▸ EXERCISE PROMPT
What is needed here is an exact copy of all the data.

[Collection entries]
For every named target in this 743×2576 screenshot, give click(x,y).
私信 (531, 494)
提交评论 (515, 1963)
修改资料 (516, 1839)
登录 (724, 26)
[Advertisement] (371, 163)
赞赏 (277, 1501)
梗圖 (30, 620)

▸ WRITTEN REPLY
For every named target in this 743×2576 screenshot, give click(x,y).
私信 (531, 494)
提交评论 (515, 1963)
修改资料 (516, 1839)
登录 (724, 26)
[Advertisement] (371, 163)
赞赏 (277, 1501)
梗圖 (30, 620)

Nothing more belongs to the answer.